I guess I'm a socialist after all.

When I was a teenager I heard Norman Thomas speak at a church in Oak Park, Illinois. Six times Thomas had been a presidential candidate of the Socialist Party of America. He was also a Presbyterian minister, had pastored a church in East Harlem, New York. He was a social liberal, a pacifist, a conscientious objector, and of course was a highly controversial character. He always denied being a Marxist and described himself as a 'Christian socialist.' I came away from hearing him not convinced that I could call myself a socialist as it seemed only a few steps away from communism which in my mind meant total government ownership and in Russia was a form of fascism, I believed. Though I found Mr. Thomas to present himself as a rather mild and gentle person with a twinkle and sense of humor. In our lifetime in America socialism hasn't been seen as a viable political factor or force in our politics, until now that is. Now I hear my conservative friends describe the president's proposed budget as a renewal of socialism. We hear that the free market system will be destroyed and business will be severely limited by confusing and restrictive government regulations. All of this is centered around proposals to find solutions for the financial crisis which is conceded to be epidemic.

The issue is whether the government making new regulations to control the excesses of the banking and lending institutions, ordering the way we do business can be called socialism.

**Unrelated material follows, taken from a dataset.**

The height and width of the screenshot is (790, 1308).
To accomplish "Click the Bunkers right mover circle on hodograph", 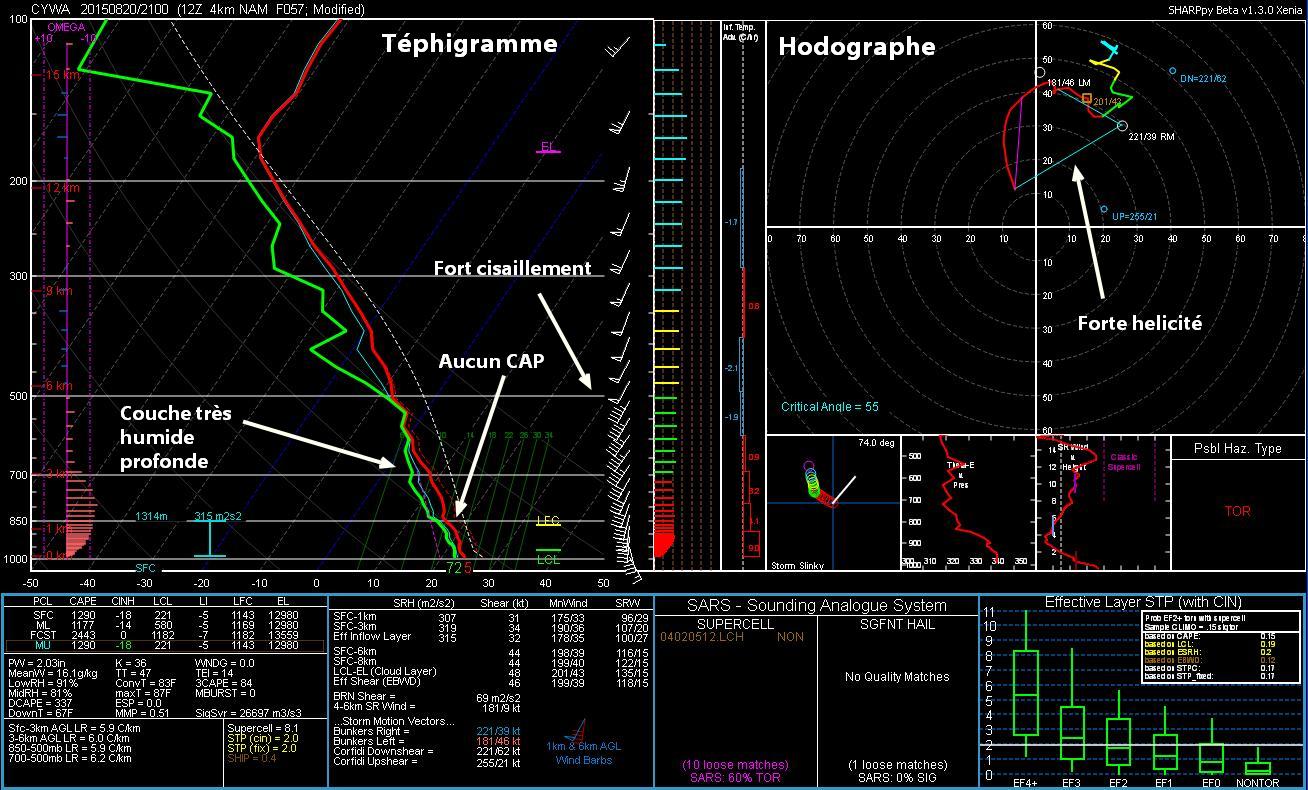I will coord(1122,126).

The term ’socialism’ is a label or flag. I guess I might have to call myself a socialist because I believe in civil government and the idea that a democratically elected government can as ‘we the people’ regulate ourselves. Traffic laws are illustrative of this - without some orderly system of moving traffic on our roads and highways there would be total chaos. Intoxicated and reckless drivers need to be disciplined and punished if they commit crimes. But we all need speed limits, stated ways of proceeding in traffic, etc. So in the conduct of public business, financial transactions, banking, borrowing, mortgaging, advertising and selling products, making promises by contract and all the other transactions of daily living need order and rational sense. When we buy pajamas for our infant children we take comfort in knowing government regulations prohibit the manufacturers from selling materials that could be easily flammable.

Careful and thoughtful regulation of society is not the same as government ownership and the denial of private property and personal freedom. Is this some wild eyed subversion of society. or simply social order based on an intelligent ordering of our common life?